Fig 1.
Development and validation of the two-fluorochrome immune-cell staining strategy.
PBMCs were isolated from a healthy donor and stained as described. (a) Lymphocytes were gated on the basis of their FSC-A and SSC-Area. To develop the final panel six steps were taken to incorporate a marker at the time as described in the text. Step 6 represents the complete array of lymphocyte populations that can be identified with the two-fluorochrome immune-cell staining. (b) Monocytes were gated on the basis of their FSC-A and SSC-Area and their flow cytometric profile with the complete two-fluorochrome immune-cell staining is shown. (c) PBMC were simultaneously stained with the two-fluorochrome immune-cell panel and with alternative antibody clones or markers conjugated with different fluorochromes directed against the same cell population. This data is representative of ≥ 10 experiments.
Fig 2.
Two-fluorochrome immune-cell staining of cryo-preserved PBMC isolated from patients with multiple myeloma.

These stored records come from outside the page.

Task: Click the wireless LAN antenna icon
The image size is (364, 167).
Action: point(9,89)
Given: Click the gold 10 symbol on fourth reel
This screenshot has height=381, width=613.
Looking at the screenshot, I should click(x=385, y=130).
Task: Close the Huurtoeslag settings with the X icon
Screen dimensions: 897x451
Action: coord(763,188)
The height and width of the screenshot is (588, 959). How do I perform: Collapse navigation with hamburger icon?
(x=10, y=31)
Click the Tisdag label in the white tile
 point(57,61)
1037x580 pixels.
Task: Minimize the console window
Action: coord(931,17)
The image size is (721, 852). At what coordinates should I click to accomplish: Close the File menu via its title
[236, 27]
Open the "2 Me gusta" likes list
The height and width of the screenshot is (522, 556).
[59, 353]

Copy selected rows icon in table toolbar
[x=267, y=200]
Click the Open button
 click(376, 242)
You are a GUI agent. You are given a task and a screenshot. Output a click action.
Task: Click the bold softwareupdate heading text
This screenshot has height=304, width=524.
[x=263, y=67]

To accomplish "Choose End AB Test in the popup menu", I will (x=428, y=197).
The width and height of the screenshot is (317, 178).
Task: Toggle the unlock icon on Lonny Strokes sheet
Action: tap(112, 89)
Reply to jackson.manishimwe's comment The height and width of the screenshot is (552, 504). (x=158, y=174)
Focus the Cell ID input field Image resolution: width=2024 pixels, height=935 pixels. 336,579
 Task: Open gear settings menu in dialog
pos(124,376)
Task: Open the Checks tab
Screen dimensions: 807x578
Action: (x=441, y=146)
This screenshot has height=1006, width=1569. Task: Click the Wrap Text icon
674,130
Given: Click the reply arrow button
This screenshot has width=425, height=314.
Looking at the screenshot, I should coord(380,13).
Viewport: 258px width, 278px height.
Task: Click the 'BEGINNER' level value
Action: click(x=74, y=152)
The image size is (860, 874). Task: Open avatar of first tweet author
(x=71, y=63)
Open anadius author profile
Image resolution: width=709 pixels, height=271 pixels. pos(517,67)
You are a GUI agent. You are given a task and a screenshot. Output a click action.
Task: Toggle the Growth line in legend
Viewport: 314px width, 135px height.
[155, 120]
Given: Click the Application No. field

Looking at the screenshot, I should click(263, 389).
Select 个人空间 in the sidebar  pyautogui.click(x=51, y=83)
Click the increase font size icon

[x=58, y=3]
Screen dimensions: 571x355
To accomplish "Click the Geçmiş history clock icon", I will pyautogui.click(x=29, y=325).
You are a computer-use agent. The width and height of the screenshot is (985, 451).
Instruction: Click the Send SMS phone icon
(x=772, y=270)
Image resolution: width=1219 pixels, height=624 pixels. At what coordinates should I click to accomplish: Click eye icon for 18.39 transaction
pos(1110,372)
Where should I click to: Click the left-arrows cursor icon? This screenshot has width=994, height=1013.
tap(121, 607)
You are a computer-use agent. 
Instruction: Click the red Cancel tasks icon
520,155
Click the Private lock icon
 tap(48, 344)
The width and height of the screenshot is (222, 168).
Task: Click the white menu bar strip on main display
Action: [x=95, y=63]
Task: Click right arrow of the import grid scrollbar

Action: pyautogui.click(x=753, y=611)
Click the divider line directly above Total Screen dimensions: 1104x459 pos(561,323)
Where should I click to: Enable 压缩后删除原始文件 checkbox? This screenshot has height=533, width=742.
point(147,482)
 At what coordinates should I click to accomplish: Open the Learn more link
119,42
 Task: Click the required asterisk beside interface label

PBMC isolated from patient with multiple myeloma involved in a clinical trial were collected and viable cryo-preserved at day 0, 14, 28, 60, 180 and 360 after stem cell transplant (SCT). (a) Frequency of the major lymphoid populations identified by the two-fluorochrome immune-cell staining. (b) Frequency over time of: naïve and memory CD8+ T cells; HLA-DR and CD57 memory CD8+ T cells; central memory (CM), effector memory (EM) and effector memory CD45RA (EMRA) CD8+ T cells. (c) Frequency over time of: naïve and memory CD4+ T cells; HLA-DR and CD57 memory CD4+ T cells; central memory (CM), effector memory (EM) and effector memory CD45RA+ (EMRA) CD4+ T cells; Th1, Th1/17, Th2, and Th17 CD4+ T cells (d) NK cell subsets.